À l’approche de l’échéance du 30 avril, date butoir pour le réenregistrement des cartes SIM, nombreux sont les utilisateurs de l’application de paiement mobile Juice qui s’agitent face à la réglementation 23 de l’Information and Communication Technologies (Registration of SIM) entrée en vigueur le 1er octobre 2023, conformément aux recommandations du rapport de la commission d’enquête sur le trafic de drogue.
Visiblement, ils font face à un choix cornélien : réenregistrer leur carte SIM, incluant la photo, avec les risques, voire la perception que tous les appels, messages et autres conversations seraient enregistrés ou refuser carrément de souscrire à cette directive, en sachant toutefois que leurs cartes seront automatiquement désactivées et qu’ils ne pourront en conséquence avoir accès à certains services bancaires via leurs portables.
Dans les milieux bancaires, on suit la situation de près vu que l’enjeu est de taille avec des centaines de milliers d’utilisateurs qui ont recours à ce mode de paiement par smartphone. « Le mobile payment représente un segment important de leurs opérations », souligne un spécialiste financier sous le couvert de l’anonymat.

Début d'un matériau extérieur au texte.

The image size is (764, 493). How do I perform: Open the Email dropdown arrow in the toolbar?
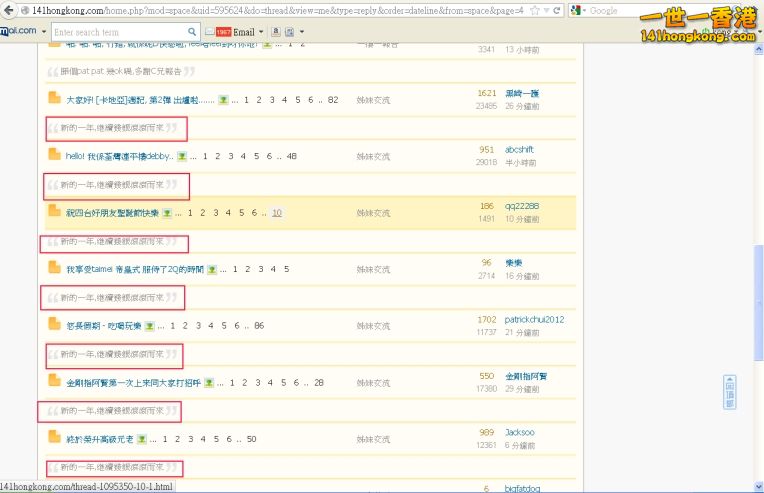(x=261, y=32)
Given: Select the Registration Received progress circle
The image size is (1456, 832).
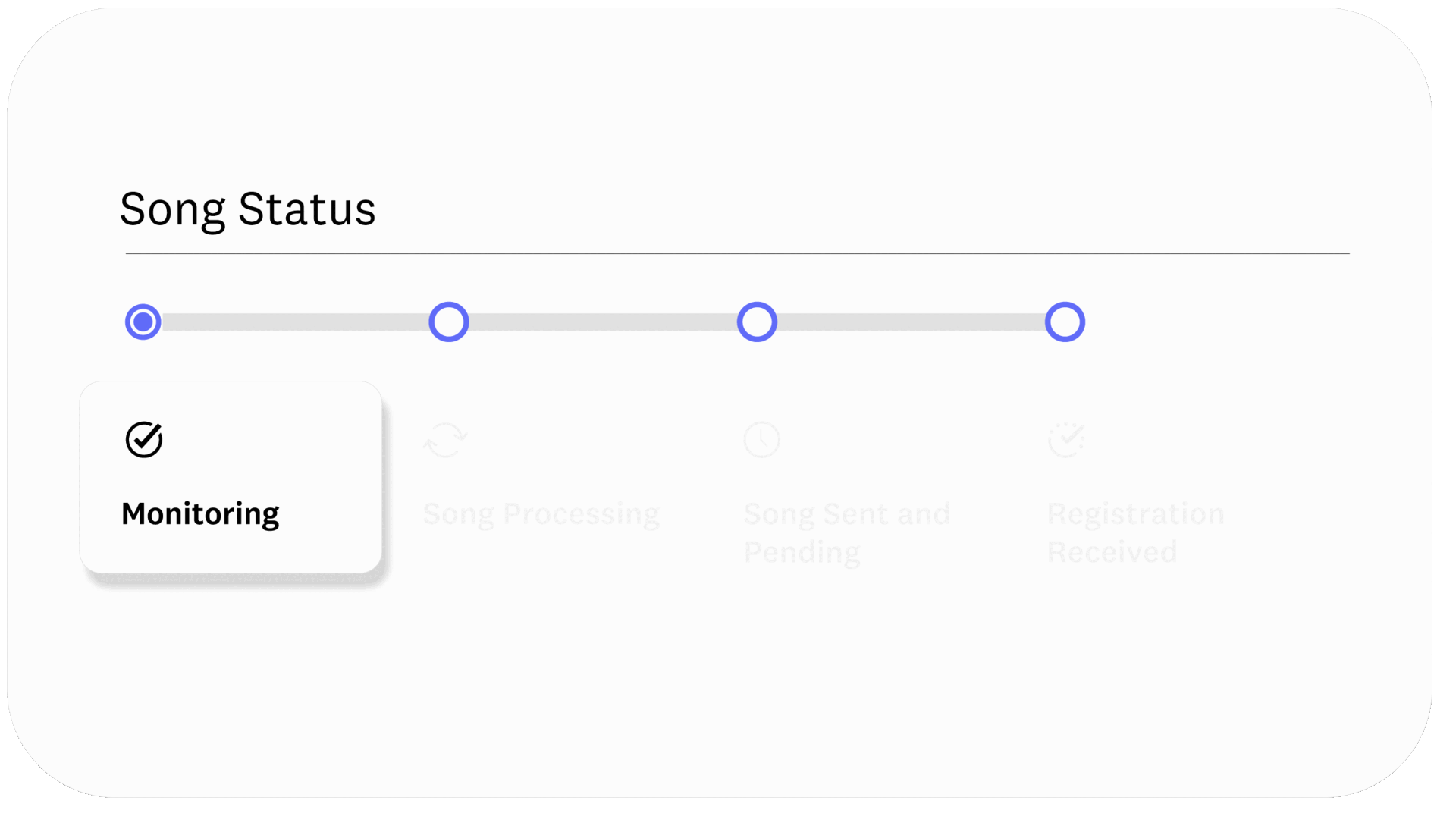Looking at the screenshot, I should pyautogui.click(x=1065, y=321).
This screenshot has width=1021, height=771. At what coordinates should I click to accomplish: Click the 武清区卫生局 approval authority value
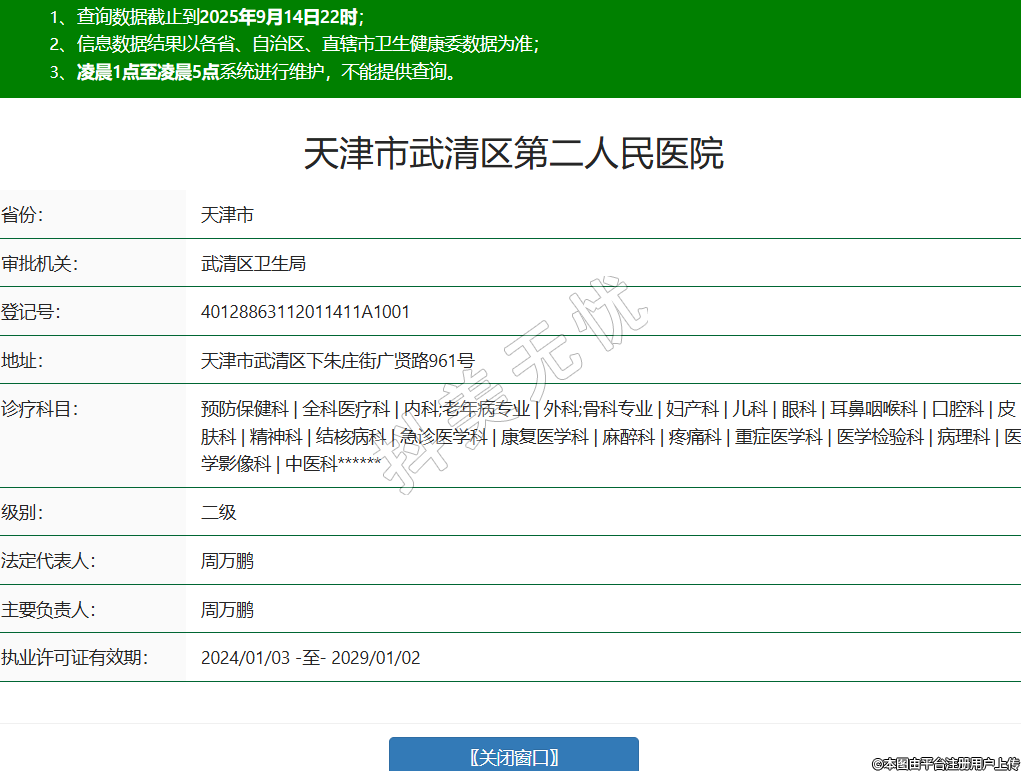253,264
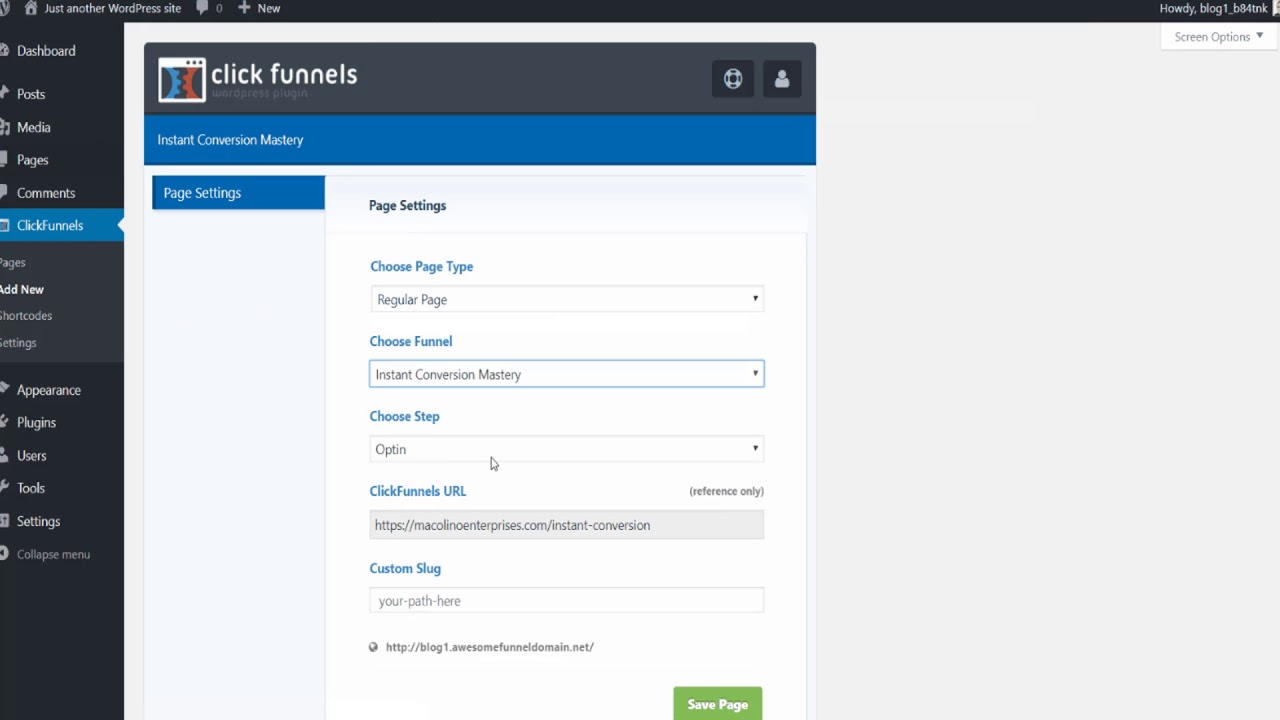
Task: Open the Choose Page Type dropdown
Action: point(566,299)
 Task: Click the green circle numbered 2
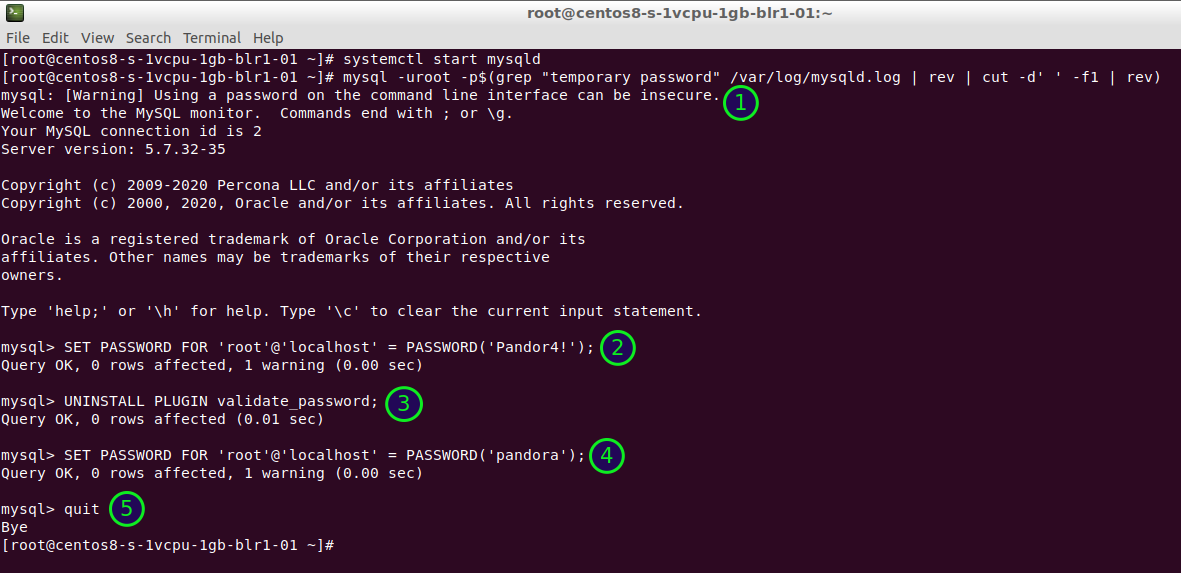(618, 347)
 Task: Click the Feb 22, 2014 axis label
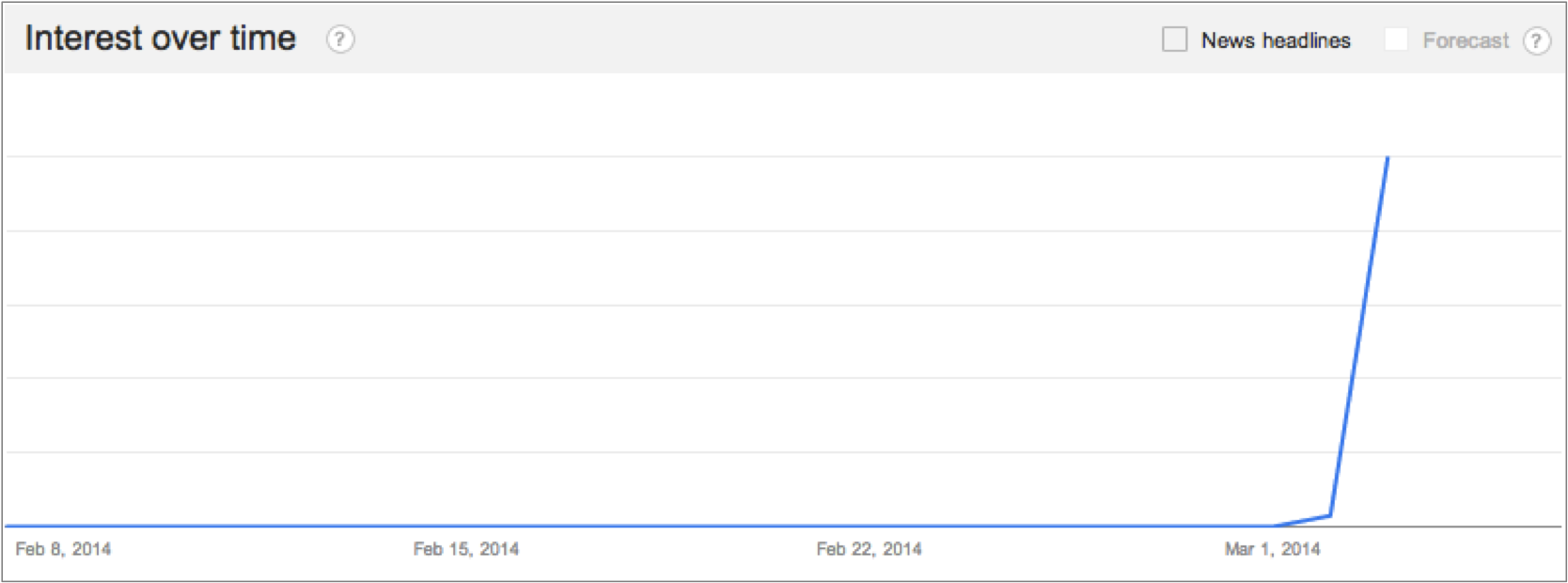click(869, 549)
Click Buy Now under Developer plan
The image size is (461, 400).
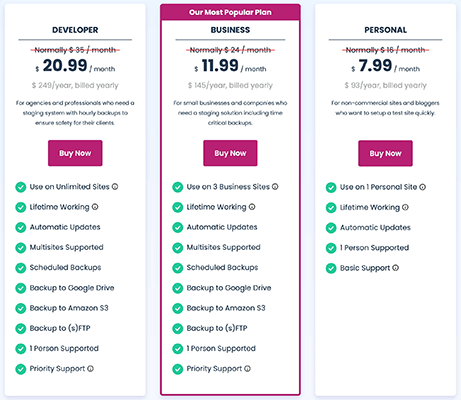click(75, 153)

Du coup, tout doit être fait pour s’assurer que ce service ne souffre pas sur fond de polémique, voire de controverse liée à cette réglementation de l’ICT Authority.
À cet effet, le message de la MCB encourageant les utilisateurs de l’application Juice, par le biais de leur smartphone, à réenregistrer leurs cartes SIM pour pouvoir bénéficier de ce service a suscité de vives réactions, même si on peut comprendre que c’était dans une démarche d’information. Or, certains l’ont vu comme un moyen de pression pour faire le jeu des autorités qui veulent aller jusqu’au bout, bien qu’il existe encore plus d’un million d’abonnés qui n’ont pas encore fait le pas, convaincus qu’il y aurait peut-être un stay of execution par rapport à la plainte déposée par l’avoué Pazhany Rangasamy.
Au service de com de la MCB, personne n’a souhaité répondre à nos interrogations suivant le courriel soumis le 10 avril avec des questions précises sur l’impact de la décision de l’ICTA sur l’application Juice. Il nous a fait savoir que le responsable n’était pas disponible pour répondre à ces questions et que le délai était trop court.
Avec presque 400 000 utilisateurs de l’application Juice, la MCB reste de loin l’un des leaders dans le créneau du paiement mobile. Cependant, la question qui se pose aujourd’hui est celle-ci : si la carte SIM d’un abonné est désactivée, pourrait-il prendre avantage des services de paiement mobile comme Juice, my.t money, maubank withme ou d’autres applications proposées par des banques et certaines institutions ? Oui et non, souligne un spécialiste du secteur bancaire. « Si une banque envoie un OTP (one-time password) à travers un SMS suivant une transaction bancaire, pour authentifier son utilisateur, il faut que ce dernier ait un portable muni d’une carte SIM activée. C’est aussi simple que ça car au cas contraire, il ne pourra pas accéder aux services de paiement mobile. »
Toutefois, certaines banques trouvent que ce n’est pas la fin du monde si un client a sa carte SIM désactivée. Il existe d’autres options comme l’envoi de l’OTP via l’e-mail à l’issue d’une transaction. C’est le cas pour Absa Bank qui, selon Jennifer Johnson, Head of Marketing and Corporate Relations : « Les clients peuvent utiliser leur smartphone pour des transactions par le biais de l’Internet Banking, sans avoir besoin d’une carte SIM. Notre système OTP offre l’option d’envoyer un SMS par e-mail. »
Idem pour Bank One, où un client qui ne peut accéder au service Mobile Banking sur son téléphone, pourra néanmoins utiliser la plateforme Internet Banking via une connexion Wi-Fi. « Nous encourageons fortement nos clients à s’assurer que leurs données personnelles telles que nom, adresse, e-mail ou numéro de téléphone soient maintenues à jour, de façon à bénéficier pleinement des services offerts à travers nos canaux digitaux », explique son Chief Operating Officer, Eric Hautefeuille.
Et d’ajouter que si un numéro de téléphone est désactivé ou alloué à un tiers, les communications de la banque vers son client ne lui seront pas transmises et cela peut empêcher certaines transactions bancaires nécessitant les validations de code OTP envoyé par SMS. Entre les transactions sur mobile avec une carte SIM activée et un code via SMS ou l’Internet Banking, le choix final revient aux clients.